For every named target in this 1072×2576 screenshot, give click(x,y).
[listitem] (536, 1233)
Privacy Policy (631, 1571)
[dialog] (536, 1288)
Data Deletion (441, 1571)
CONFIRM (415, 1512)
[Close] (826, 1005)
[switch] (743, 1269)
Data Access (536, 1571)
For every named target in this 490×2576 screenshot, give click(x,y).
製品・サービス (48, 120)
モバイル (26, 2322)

■ ■ ■ ■ ■ ■ ■

Task statement => Please give the number of lines in the listing above where "this" appears, and nothing else.

Task answer => 2